*THE TASK*:
Rewrite the lines from the one with "Given: Click the orange dot of the RSS logo" up to and including the one with "1492x855 pixels. How", swapping "orange" for "red" and leaving everything else unchanged. Omit the pictures from your answer.

*DATASET EXTRACT*:
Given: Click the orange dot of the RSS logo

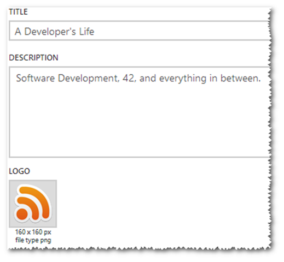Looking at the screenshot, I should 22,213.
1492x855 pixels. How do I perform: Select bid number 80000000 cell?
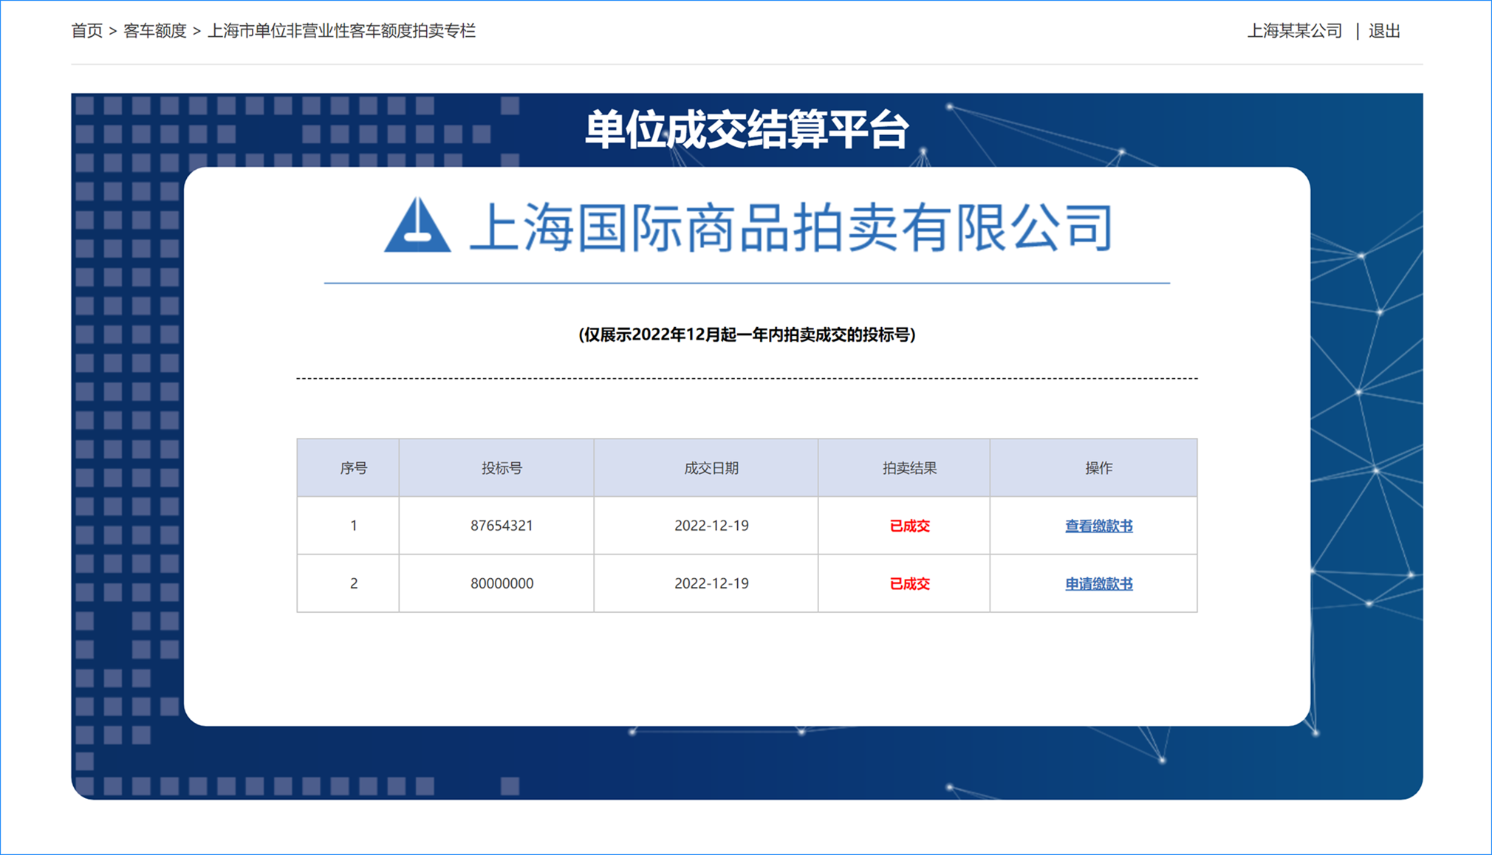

* * *

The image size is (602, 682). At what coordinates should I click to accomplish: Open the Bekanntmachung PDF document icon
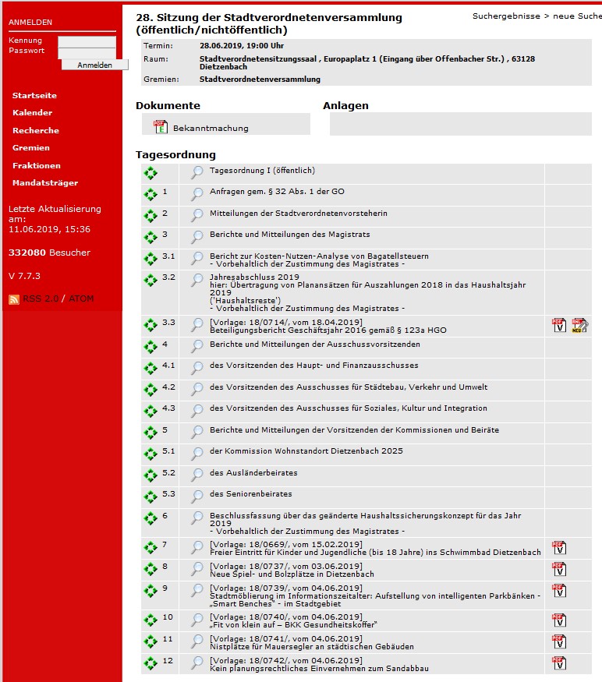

* * *

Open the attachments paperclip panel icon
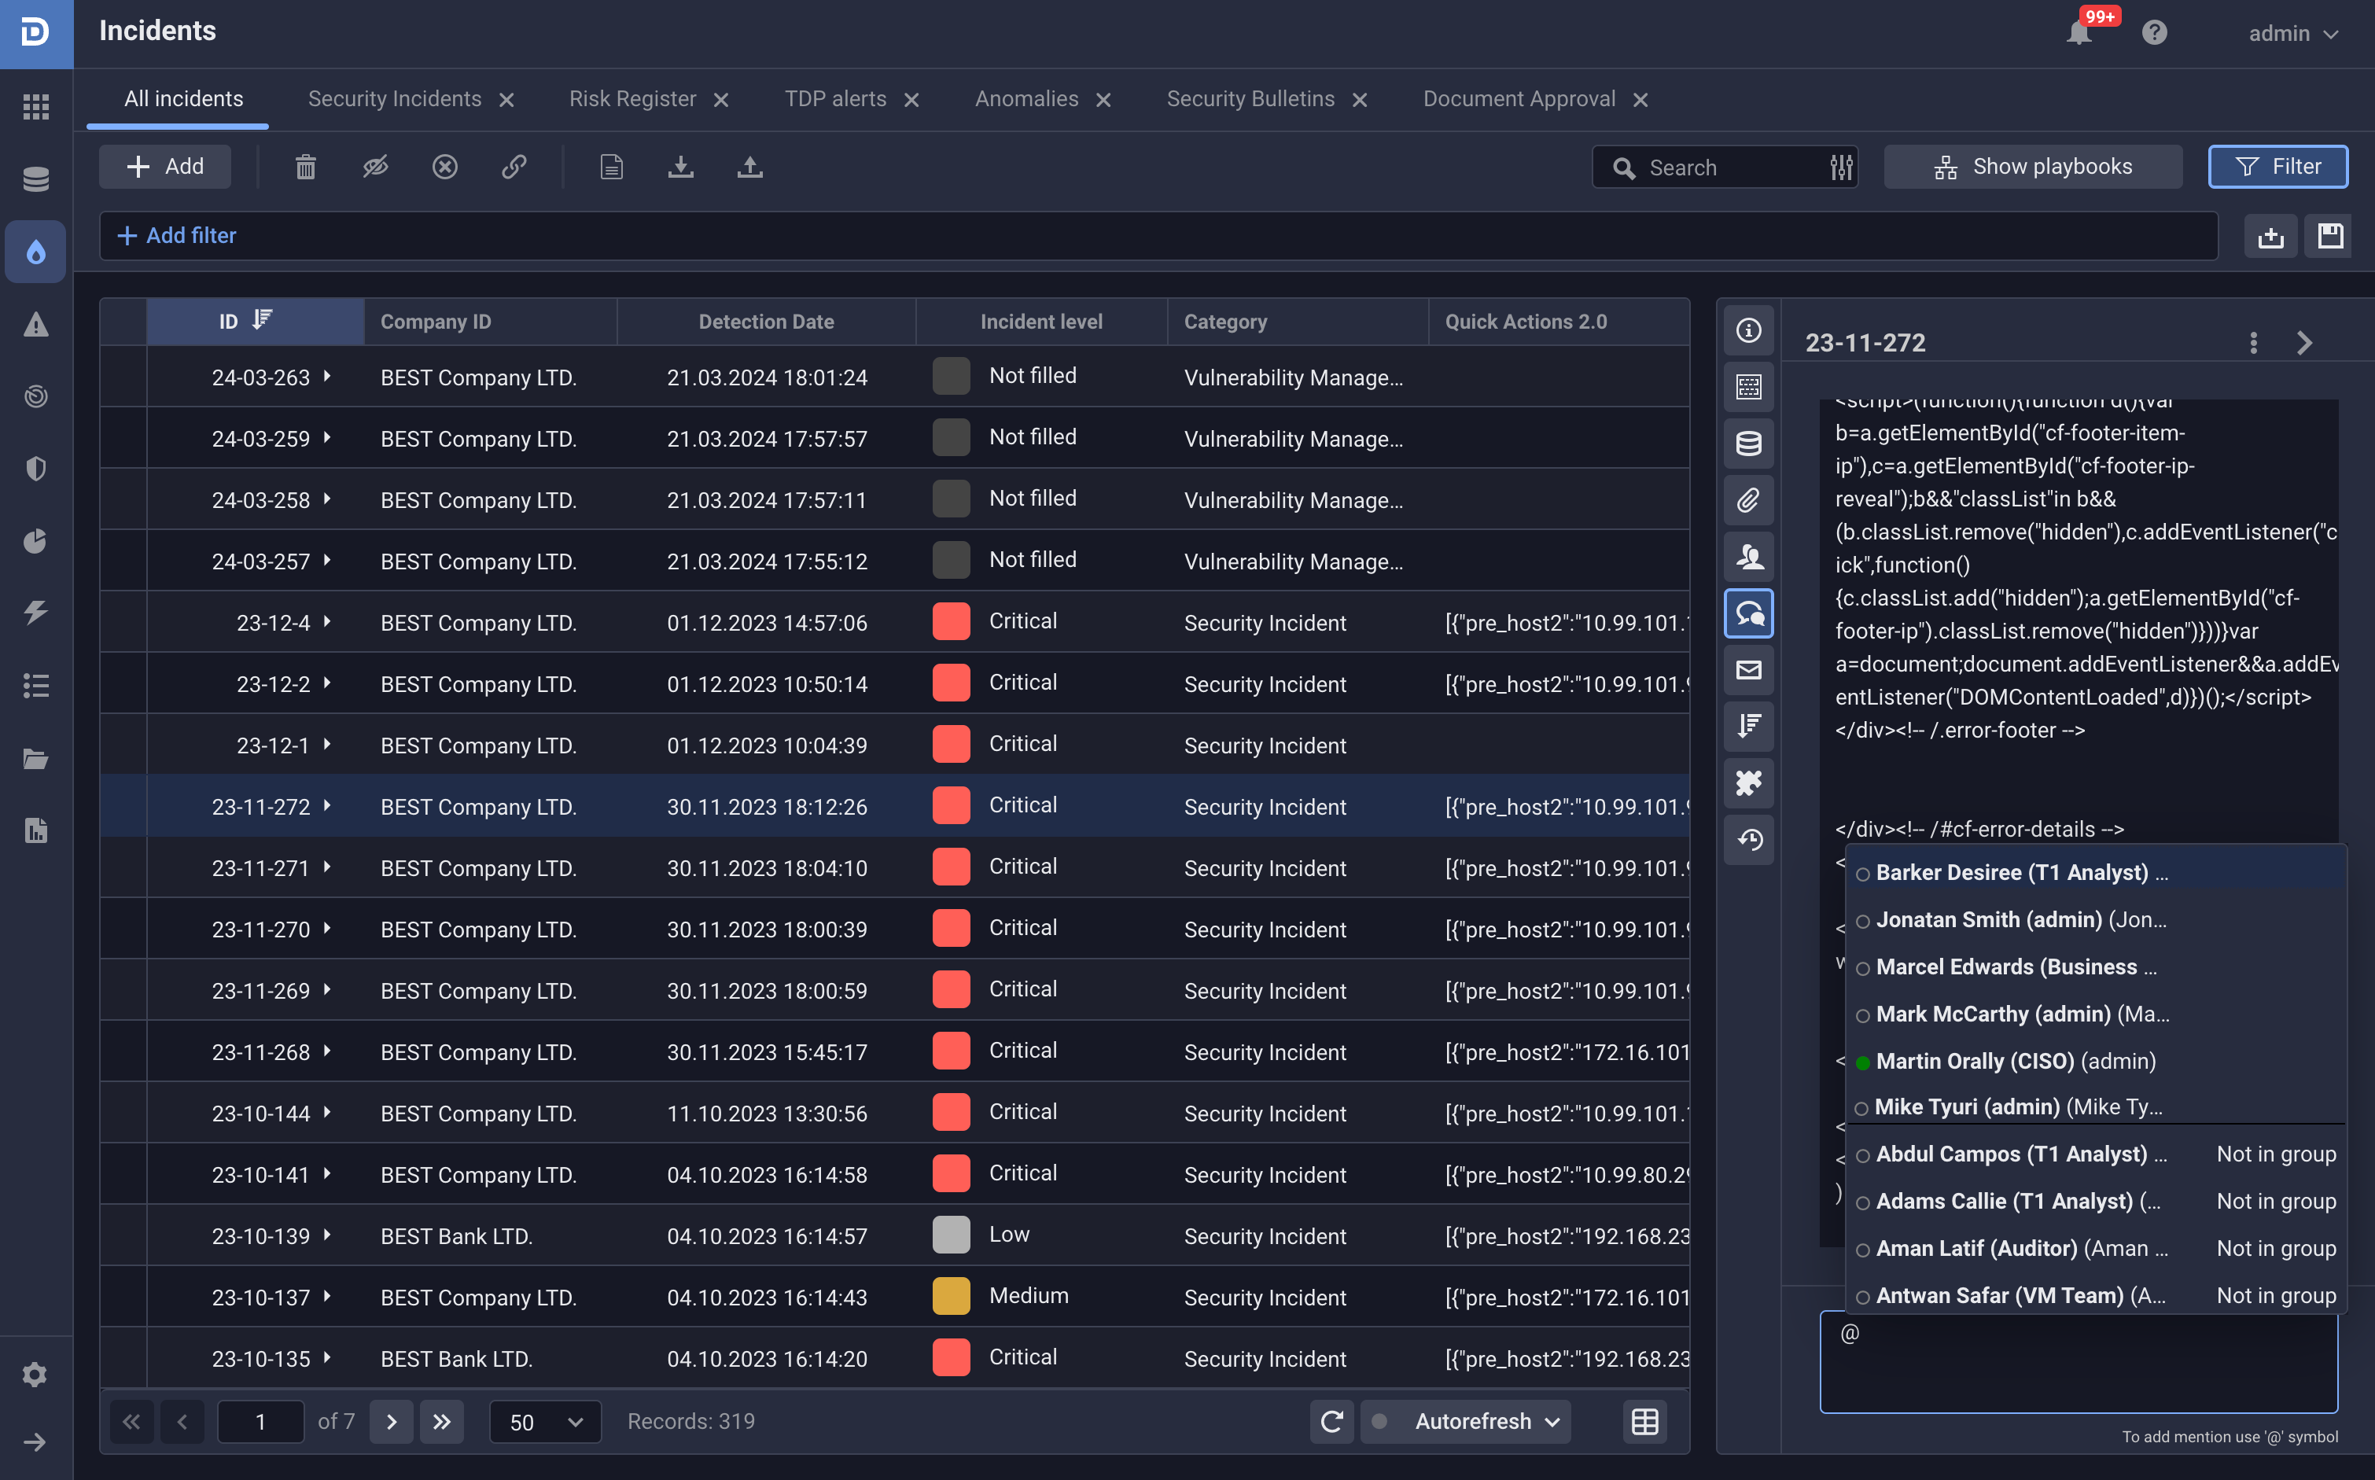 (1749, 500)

*THE OUTPUT*:
Given: Click the red dot of the RSS logo

Looking at the screenshot, I should 22,213.
1492x855 pixels. How do I perform: Select bid number 80000000 cell?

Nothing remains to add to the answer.